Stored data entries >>
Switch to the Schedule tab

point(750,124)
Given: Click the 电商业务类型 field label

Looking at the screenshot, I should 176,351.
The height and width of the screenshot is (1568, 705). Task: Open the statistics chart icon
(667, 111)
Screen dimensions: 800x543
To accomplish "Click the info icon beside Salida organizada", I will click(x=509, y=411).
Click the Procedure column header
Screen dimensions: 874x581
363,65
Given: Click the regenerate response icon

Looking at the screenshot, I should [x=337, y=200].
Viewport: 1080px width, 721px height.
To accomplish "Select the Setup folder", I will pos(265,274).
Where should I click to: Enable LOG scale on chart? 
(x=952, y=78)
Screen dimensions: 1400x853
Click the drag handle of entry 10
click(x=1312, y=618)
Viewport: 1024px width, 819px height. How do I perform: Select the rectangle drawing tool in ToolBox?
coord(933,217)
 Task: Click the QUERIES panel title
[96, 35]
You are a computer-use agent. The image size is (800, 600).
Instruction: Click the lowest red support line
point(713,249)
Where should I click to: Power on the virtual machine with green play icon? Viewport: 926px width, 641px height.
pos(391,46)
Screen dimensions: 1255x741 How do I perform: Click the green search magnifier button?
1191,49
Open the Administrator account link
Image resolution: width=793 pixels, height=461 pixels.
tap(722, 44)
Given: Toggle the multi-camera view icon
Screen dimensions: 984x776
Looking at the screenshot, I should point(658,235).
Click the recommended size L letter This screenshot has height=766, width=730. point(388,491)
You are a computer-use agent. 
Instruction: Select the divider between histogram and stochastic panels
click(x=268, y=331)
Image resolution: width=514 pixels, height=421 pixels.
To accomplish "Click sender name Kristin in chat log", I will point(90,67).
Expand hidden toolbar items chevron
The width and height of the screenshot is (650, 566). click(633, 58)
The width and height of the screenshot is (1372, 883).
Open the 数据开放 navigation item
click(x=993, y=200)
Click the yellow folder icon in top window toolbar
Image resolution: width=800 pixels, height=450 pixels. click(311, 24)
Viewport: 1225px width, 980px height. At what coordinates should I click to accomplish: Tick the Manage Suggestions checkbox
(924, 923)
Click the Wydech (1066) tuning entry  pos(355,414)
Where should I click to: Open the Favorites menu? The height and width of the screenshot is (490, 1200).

Problem requirements >>
Set the entries down again exactly, beginning with their first line and ending with the line that contains "Given: Toggle the multi-camera view icon"; omit all other lines.

Response >>
Switch to the Schedule tab

point(750,124)
Given: Click the 电商业务类型 field label

Looking at the screenshot, I should 176,351.
The height and width of the screenshot is (1568, 705). Task: Open the statistics chart icon
(667, 111)
Screen dimensions: 800x543
To accomplish "Click the info icon beside Salida organizada", I will click(x=509, y=411).
Click the Procedure column header
Screen dimensions: 874x581
363,65
Given: Click the regenerate response icon

Looking at the screenshot, I should [x=337, y=200].
Viewport: 1080px width, 721px height.
To accomplish "Select the Setup folder", I will pos(265,274).
Where should I click to: Enable LOG scale on chart? 
(x=952, y=78)
Screen dimensions: 1400x853
Click the drag handle of entry 10
click(x=1312, y=618)
Viewport: 1024px width, 819px height. How do I perform: Select the rectangle drawing tool in ToolBox?
coord(933,217)
 Task: Click the QUERIES panel title
[96, 35]
You are a computer-use agent. The image size is (800, 600).
Instruction: Click the lowest red support line
point(713,249)
Where should I click to: Power on the virtual machine with green play icon? Viewport: 926px width, 641px height.
pos(391,46)
Screen dimensions: 1255x741 How do I perform: Click the green search magnifier button?
1191,49
Open the Administrator account link
Image resolution: width=793 pixels, height=461 pixels.
tap(722, 44)
Given: Toggle the multi-camera view icon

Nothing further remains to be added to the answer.